Possibility Still Open

Reports by some observers that the plane’s left engine was on fire as it took off led investigators to continue to examine the possibility that engine failure was a factor in the crash.

“Technically all airliners are certificated to take off even if they lose an engine on a critical point on takeoff,” said Wally Mason, a Los Angeles-based captain with one of the nation’s major air carriers. “Every pilot is trained to deal with this maneuver, but when it’s a fully loaded airplane, you’re pushing it right to the limit.”

Both engines, along with other debris, remained at the crash site Tuesday as federal investigators continued to attempt to reconstruct how the disaster occurred.

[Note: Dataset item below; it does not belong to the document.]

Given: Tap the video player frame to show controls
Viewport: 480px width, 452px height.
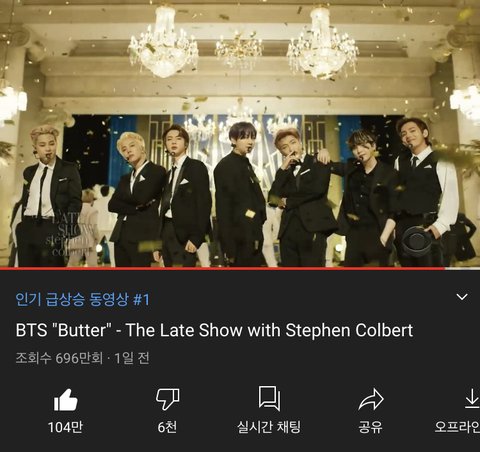Looking at the screenshot, I should [x=240, y=133].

The plane’s left engine, charred and mangled, lay on the pavement of Middlebelt Road, hundreds of feet from where the aircraft crashed into a busy highway intersection. The plane’s right engine lay in the grassy median strip of I-94, hundreds of yards from the point of impact and above one of the three underpasses that the aircraft’s fiery fuselage shot through after the crash.

At least three persons in cars struck by the burning plane died in the crash, which also killed 154 passengers. One person survived the crash, 4-year-old Cecilia Cichan. Rescuers found the burned and crying child under the body of a woman, presumably her mother, who perished in the crash. The girl’s condition was upgraded Tuesday from critical to serious.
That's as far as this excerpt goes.